Si te da tantos problemas y tan inespecíficos y poco comunes, ¿no sería buena idea revisar los logs por si hubiera algún problema de base y el sistema fuera inestable?

Un saludo.

----------

## Jack Krauser

 *wolfieh wrote:*   

> Si tienes un sistema multilib las aplicaciones de 32 bit corren de manera transparente
> 
> Si usas firefox 64 bit, puedes usar flash 32 bits via nspluginwrapper (se instala así por defecto)

 

Intentare con nspluginwrapper...

 *Txema wrote:*   

> Si te da tantos problemas y tan inespecíficos y poco comunes, ¿no sería buena idea revisar los logs por si hubiera algún problema de base y el sistema fuera inestable?
> 
> Un saludo.

 

Como veo los logs? tengo que ver especificamente los logs de firefox o los de flash? en donde se encuentrar esos logs?

Saludos...

----------

## esteban_conde

 *Quote:*   

> Como veo los logs? tengo que ver especificamente los logs de firefox o los de flash? en donde se encuentrar esos logs?
> 
> 

 

Seguramente habrá mas formas pero cuando he tenido alguna pega de ese tipo, como user abro una terminal y tecleo firefox a secas despues busco una pagina con videos ej. youtube e intento correr uno si no lo abre cierro firefox y busco en la terminal lo que haya respecto a flashplayer.

Si utilizas nspluginwrapper mira en /usr/lib/nsbrowser/plugins y si hay un archivo tal que: npwrapper.libflashplayer.so lo copias en ~/.mozilla/plugins luego desde la terminal vuelve a correr firefox y vuelve a poner un video.

----------

## Txema

Me refería a lo que hay en /var/log/messages sobre todo, a ver si hay problemas de tipo generalizado en el sistema.

Un saludo.

----------

## lunita

Hola!
━━━━━━━━━━━━━━━━
### Acciones a realizar
**1.** Enumera los nombres de usuario que encabezan los mensajes del hilo sobre firefox y flash.
**2.** Según el hilo sobre firefox y flash, ¿qué permite usar flash de 32 bits con firefox de 64 bits?
**3.** Indica si cada afirmación concuerda con el hilo sobre firefox y flash: (a) En un sistema multilib, las aplicaciones de 32 bit corren de manera transparente. (b) Txema se refería sobre todo a los logs de firefox. (c) esteban_conde aconseja copiar el archivo npwrapper.libflashplayer.so en ~/.mozilla/plugins.
Las filas no guardan ninguna relación con esto.

(Filas)
━━━━━━━━━━━━━━━━
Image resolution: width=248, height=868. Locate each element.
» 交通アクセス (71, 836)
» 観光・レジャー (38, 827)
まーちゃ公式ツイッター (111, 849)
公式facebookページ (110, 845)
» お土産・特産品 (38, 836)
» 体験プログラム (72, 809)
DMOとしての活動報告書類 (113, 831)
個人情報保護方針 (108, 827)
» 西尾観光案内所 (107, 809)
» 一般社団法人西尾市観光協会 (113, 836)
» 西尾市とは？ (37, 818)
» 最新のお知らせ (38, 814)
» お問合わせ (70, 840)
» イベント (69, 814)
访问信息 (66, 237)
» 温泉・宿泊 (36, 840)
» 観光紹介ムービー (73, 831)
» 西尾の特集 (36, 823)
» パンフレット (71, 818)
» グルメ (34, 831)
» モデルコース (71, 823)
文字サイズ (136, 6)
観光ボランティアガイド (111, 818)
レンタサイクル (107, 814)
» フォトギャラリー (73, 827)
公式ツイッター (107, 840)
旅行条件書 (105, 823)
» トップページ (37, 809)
━━━━━━━━━━━━━━━━
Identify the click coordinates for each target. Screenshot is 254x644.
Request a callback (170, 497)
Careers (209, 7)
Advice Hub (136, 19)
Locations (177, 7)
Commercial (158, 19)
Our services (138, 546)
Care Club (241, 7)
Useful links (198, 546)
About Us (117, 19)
━━━━━━━━━━━━━━━━
### Resultados de tareas
**1.** Jack Krauser, esteban_conde, Txema, lunita

**2.** nspluginwrapper, que se instala así por defecto.

**3.**
(a) Sí: "Si tienes un sistema multilib las aplicaciones de 32 bit corren de manera transparente".
(b) No: "Me refería a lo que hay en /var/log/messages sobre todo".
(c) Sí: "si hay un archivo tal que: npwrapper.libflashplayer.so lo copias en ~/.mozilla/plugins".